Exercise requirements:
Filter these entries down to the lines that hold the word "badge", and show each of them.

(Pixel coordinate grounding data)
=== Section Start ===

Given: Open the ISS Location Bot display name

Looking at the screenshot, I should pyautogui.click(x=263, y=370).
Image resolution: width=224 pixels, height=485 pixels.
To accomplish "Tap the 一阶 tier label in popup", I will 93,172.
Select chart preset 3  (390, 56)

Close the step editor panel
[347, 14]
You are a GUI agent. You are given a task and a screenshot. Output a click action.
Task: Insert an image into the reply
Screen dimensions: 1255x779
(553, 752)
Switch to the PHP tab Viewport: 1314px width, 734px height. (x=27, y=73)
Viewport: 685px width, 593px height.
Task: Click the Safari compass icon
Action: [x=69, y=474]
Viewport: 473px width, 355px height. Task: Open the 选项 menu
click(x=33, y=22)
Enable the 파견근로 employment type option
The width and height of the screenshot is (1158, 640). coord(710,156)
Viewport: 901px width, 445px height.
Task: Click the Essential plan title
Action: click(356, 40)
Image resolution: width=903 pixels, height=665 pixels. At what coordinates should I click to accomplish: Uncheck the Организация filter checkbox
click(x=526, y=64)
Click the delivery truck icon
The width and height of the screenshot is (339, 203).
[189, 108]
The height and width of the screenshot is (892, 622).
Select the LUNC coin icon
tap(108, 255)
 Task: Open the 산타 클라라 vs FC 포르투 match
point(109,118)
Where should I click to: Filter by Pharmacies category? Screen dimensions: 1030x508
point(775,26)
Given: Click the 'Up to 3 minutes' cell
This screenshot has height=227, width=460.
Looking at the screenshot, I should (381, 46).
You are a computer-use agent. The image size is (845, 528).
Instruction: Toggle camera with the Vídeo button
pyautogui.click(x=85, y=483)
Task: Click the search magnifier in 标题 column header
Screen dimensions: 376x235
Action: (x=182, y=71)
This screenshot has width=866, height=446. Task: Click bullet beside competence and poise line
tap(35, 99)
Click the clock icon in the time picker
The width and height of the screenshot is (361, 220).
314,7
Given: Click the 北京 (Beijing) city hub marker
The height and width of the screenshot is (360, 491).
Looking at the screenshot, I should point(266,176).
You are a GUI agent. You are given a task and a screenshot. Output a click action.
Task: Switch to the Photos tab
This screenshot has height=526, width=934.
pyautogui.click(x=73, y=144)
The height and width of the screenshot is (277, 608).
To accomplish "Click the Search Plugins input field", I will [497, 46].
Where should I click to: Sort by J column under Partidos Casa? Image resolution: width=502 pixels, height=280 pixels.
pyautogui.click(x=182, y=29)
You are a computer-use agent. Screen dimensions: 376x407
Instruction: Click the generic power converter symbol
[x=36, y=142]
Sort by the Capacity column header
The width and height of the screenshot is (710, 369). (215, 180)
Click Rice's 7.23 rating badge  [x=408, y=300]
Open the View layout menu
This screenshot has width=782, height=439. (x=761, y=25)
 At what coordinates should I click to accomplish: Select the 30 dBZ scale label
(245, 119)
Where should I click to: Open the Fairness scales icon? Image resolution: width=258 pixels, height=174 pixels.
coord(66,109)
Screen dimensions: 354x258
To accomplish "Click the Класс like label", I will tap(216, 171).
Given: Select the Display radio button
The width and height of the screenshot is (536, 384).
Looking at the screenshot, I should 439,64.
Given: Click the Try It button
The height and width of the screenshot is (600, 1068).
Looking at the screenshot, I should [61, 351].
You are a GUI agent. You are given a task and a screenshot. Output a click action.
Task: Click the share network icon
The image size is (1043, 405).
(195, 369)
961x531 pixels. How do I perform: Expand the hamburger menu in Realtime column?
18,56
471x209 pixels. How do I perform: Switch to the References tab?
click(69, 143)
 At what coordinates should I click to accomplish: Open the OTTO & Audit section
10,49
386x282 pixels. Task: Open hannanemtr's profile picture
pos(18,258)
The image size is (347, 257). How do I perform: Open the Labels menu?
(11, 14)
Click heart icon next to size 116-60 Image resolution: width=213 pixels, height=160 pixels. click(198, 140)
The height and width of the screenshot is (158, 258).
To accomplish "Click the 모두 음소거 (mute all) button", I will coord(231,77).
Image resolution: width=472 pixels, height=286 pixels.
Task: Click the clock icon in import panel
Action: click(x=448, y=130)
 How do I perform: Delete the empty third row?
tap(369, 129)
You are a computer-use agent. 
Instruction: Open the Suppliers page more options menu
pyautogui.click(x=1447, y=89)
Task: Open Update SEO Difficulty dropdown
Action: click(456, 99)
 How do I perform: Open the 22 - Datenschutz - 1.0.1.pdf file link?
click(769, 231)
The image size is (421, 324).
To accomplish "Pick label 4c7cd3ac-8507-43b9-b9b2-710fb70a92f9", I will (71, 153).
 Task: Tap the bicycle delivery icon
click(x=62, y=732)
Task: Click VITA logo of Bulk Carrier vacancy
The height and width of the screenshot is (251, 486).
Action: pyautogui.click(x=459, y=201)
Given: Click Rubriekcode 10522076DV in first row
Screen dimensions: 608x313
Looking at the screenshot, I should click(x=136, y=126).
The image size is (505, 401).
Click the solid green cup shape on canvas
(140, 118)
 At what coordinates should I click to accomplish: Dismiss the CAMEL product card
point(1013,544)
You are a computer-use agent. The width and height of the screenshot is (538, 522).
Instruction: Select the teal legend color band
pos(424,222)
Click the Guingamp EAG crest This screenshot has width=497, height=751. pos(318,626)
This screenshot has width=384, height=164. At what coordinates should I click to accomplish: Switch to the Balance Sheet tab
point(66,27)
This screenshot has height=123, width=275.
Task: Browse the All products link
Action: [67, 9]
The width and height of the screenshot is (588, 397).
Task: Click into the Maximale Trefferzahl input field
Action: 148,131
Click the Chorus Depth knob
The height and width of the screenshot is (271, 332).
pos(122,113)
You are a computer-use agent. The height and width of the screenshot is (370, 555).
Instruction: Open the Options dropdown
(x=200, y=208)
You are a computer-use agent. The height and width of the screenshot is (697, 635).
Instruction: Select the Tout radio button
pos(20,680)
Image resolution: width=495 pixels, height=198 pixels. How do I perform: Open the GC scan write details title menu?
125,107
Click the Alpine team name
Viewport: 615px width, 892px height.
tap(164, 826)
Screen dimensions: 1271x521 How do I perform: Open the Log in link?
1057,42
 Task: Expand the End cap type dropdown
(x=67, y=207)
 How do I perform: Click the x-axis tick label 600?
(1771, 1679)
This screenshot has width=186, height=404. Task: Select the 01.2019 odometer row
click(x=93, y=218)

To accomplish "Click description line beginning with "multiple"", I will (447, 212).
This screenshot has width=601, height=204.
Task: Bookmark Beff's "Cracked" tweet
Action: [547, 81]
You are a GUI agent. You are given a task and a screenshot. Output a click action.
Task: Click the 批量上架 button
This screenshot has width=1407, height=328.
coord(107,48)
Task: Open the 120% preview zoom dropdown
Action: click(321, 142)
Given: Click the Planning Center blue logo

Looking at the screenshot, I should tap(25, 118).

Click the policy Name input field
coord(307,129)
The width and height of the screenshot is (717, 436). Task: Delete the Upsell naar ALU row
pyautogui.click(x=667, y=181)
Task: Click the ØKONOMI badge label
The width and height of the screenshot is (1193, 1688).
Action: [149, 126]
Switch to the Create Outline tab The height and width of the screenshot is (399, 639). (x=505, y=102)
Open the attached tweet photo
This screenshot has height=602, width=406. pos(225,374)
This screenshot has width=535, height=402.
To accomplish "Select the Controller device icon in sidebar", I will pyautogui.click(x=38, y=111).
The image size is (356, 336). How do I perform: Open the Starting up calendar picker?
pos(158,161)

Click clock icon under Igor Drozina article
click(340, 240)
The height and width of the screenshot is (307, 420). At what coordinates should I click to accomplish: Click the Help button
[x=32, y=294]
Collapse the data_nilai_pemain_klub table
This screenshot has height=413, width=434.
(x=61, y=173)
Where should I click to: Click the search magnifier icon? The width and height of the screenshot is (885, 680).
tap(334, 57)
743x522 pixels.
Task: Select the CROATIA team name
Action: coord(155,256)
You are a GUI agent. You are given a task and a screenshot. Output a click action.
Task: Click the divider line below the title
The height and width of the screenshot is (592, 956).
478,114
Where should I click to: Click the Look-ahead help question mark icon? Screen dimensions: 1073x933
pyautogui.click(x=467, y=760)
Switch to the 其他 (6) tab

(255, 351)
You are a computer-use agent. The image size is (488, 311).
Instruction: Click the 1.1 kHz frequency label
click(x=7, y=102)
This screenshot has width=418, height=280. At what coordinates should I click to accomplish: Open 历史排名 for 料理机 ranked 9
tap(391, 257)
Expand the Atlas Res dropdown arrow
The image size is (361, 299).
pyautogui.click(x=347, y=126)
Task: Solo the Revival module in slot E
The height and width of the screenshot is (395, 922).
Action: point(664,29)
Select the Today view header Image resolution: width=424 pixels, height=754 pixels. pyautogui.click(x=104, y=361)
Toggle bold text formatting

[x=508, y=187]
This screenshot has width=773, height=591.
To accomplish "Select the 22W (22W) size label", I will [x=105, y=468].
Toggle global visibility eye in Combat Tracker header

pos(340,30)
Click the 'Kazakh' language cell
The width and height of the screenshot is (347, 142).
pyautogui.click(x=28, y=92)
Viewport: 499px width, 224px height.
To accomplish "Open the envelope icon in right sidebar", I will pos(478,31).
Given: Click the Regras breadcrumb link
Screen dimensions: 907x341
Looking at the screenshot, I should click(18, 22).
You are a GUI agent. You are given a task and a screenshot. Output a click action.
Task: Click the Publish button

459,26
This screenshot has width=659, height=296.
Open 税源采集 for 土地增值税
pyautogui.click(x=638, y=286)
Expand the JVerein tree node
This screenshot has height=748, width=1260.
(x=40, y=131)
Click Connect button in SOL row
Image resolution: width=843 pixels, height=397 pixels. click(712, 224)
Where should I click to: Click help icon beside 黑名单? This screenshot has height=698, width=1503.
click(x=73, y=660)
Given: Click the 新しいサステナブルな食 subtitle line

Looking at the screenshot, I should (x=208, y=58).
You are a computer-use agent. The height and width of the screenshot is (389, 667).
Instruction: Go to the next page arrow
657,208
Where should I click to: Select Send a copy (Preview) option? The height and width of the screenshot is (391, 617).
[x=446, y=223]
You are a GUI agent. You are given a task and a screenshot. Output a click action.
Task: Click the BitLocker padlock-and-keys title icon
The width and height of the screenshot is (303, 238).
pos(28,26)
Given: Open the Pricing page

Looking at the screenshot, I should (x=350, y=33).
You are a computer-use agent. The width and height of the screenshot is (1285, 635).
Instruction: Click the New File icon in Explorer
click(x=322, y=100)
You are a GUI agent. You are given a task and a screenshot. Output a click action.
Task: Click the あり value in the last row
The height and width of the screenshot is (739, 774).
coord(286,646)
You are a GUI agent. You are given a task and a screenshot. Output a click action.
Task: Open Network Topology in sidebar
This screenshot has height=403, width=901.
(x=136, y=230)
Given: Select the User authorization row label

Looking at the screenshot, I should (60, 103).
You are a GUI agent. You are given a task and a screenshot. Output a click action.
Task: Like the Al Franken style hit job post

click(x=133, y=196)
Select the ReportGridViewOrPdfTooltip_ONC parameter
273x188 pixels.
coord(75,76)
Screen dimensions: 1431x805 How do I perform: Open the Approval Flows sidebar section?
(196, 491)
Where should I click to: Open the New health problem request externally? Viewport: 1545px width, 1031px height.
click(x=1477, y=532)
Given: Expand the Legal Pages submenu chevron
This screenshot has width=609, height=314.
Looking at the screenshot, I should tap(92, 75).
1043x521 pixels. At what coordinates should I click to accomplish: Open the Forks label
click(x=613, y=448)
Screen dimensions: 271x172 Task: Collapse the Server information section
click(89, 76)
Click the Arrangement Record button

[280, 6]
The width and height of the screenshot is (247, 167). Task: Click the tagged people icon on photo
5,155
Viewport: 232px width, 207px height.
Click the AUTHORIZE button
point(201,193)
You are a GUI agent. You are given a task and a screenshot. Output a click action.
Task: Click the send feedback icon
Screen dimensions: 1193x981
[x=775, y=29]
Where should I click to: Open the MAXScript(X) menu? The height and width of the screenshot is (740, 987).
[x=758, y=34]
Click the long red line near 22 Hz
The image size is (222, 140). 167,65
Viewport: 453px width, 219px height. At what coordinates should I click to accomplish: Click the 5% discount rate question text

=== Section End ===

Exercise output:
Click Rice's 7.23 rating badge  [x=408, y=300]
Task: Click the ØKONOMI badge label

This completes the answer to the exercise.